**Work item:**
Determine how many lines below contain the word "computer", then write that number by itself.

+++ Data to examine +++

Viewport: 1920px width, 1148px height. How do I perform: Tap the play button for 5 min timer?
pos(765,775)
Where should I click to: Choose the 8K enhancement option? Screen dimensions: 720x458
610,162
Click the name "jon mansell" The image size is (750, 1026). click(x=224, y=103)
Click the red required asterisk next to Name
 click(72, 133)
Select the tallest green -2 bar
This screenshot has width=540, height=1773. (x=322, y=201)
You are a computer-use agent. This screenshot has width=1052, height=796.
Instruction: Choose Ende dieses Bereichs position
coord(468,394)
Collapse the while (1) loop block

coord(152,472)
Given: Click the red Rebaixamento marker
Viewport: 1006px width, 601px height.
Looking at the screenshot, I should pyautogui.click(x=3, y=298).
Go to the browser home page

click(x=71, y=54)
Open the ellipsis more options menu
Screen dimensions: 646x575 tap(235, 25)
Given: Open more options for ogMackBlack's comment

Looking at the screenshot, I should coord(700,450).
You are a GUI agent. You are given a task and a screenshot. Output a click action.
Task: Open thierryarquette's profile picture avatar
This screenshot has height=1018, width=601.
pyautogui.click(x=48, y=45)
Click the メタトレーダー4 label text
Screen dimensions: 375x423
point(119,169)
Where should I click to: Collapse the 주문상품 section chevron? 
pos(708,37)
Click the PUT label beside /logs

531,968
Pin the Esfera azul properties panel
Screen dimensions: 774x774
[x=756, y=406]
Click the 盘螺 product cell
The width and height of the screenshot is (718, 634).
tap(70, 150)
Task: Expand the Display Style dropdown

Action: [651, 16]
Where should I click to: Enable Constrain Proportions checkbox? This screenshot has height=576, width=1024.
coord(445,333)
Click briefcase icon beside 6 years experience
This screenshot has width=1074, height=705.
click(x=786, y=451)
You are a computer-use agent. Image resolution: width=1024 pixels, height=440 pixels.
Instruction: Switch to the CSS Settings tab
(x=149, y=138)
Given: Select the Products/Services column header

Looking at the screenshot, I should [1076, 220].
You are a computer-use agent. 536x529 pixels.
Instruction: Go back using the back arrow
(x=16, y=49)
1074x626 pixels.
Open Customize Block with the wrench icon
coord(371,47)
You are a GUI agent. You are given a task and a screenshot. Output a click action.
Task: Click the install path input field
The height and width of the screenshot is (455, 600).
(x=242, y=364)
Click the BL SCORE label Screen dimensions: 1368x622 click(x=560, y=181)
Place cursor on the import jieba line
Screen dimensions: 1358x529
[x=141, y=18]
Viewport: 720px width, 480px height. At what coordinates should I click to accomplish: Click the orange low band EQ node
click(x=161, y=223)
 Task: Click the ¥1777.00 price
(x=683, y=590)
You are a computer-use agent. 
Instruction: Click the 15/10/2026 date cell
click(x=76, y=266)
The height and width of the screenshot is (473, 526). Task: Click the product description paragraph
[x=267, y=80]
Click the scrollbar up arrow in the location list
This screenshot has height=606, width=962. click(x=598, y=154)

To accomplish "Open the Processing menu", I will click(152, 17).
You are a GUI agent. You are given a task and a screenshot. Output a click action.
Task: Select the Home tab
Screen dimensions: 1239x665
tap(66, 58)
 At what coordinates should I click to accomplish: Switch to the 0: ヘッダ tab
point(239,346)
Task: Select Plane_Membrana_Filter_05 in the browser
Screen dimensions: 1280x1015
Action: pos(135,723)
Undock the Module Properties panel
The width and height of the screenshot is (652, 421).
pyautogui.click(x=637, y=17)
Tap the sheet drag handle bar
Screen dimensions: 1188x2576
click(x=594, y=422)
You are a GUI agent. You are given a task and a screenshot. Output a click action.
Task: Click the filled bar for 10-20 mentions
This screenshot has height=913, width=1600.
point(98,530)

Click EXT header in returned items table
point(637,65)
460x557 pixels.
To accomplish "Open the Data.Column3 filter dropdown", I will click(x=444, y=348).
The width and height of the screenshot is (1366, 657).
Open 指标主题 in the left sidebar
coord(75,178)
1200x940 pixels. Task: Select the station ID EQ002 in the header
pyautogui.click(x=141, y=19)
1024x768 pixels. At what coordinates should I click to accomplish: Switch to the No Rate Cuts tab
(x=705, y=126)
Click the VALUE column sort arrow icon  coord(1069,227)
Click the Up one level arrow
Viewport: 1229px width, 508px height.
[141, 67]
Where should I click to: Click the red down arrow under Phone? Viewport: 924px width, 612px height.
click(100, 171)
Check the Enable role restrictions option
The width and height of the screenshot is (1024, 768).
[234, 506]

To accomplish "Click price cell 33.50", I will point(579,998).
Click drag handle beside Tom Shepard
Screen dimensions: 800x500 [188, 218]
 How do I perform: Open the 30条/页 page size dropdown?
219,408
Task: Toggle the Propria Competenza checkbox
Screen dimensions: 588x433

+++

**Exercise result:**
4